TASK REQUIREMENTS |
Copy each line of the items below exactly as it appears, and leave the pictures out.

Records for pointing at text and elements |
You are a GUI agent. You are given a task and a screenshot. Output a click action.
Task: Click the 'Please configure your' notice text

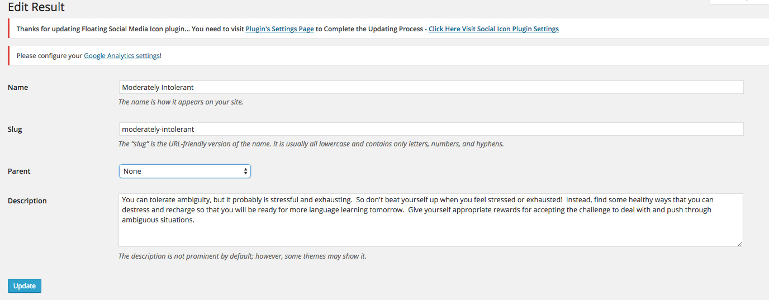(x=50, y=56)
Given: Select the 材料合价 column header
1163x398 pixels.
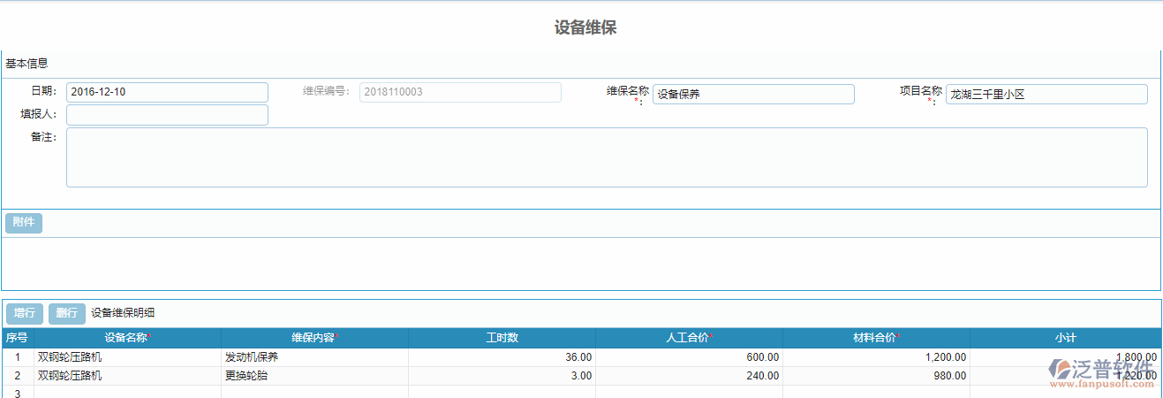Looking at the screenshot, I should [877, 338].
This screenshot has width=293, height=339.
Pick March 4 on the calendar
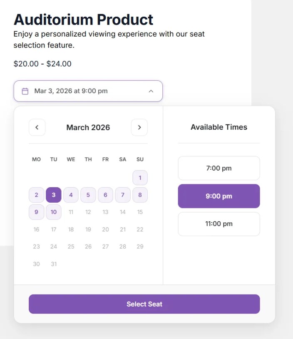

THE RESULT |
You are a GUI agent. You are given a task and a screenshot. Output a click action.
Task: Click the 'Please configure your' notice text

(x=50, y=56)
Given: Select the 材料合价 column header
1163x398 pixels.
Looking at the screenshot, I should [877, 338].
This screenshot has width=293, height=339.
Pick March 4 on the calendar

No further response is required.